The area known as the Lagunera region in Durango was home to a nomadic tribe called the Chimichecas, warriors that were exterminated during the Spanish conquest, leaving no trace behind. The rest of the state is inhabited mainly by the Tapehuanos, also nomadic, and by the Huicholes, Coras and Tarahumaras, sedentary communities with strong family structures. The Spanish conquest in Mexican soil in the XVI century began in the southern and central parts of the country, and as they submitted the locals and founded towns, they proceeded north. Once the province of the Nueva España or New Spain was up and running, new conquistadors ventured north towards the rest of the Mexican nation and established the province of Nueva Vizcaya, in honor of the Spanish province of the same name, place of origin of many of the invaders taking part in the process.
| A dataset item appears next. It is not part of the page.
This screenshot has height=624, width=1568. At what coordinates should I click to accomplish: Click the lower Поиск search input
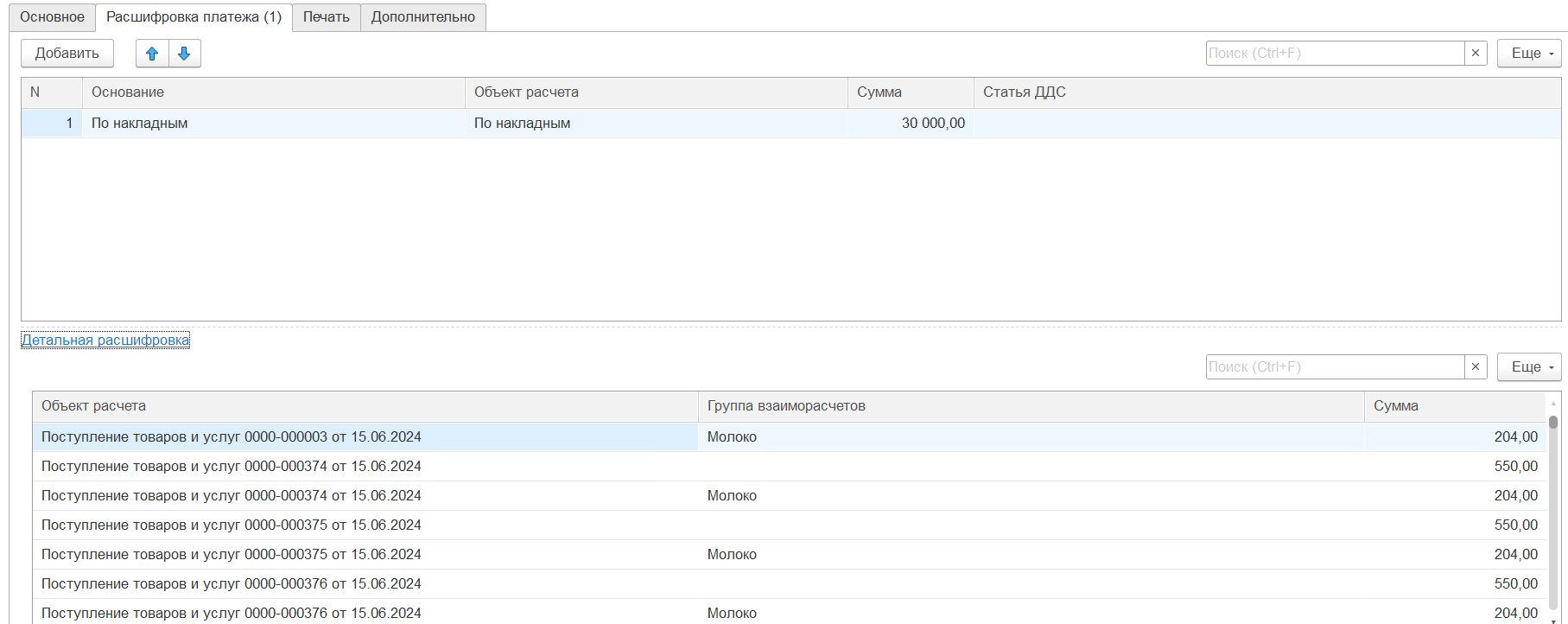click(1335, 367)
This new phase of conquest led by Francisco de Ibarra between 1554 and 1567, included the founding in the year 1563 of the Villa de Durango, the state capital. During the following decades, missions of the Franciscan and Jesuit orders were gradually established in the area. As in the rest of the province, attacks coming from the natives forced the Spanish authorities to militarily reinforce the towns and protect the settlers in search of new lands. With the arrival of Mexican independence, the region began to break apart and eventually gave birth to the northern states of the country. In the year 1827, liberalist Santiago de Vaca Ortiz in sworn in as the first constitutional governor of the state of Durango. The 30 years that the dictatorship of Porfirio Diaz lasted allowed the state to integrate to the national railroad and telegraph networks that transformed the nation. Later, during the Revolution, rebel Francisco "Pancho" Villa, a native from Durango and also known as the "northern centaur", stood out in defense of the unprotected and introduced bold ideas regarding agrarian distribution.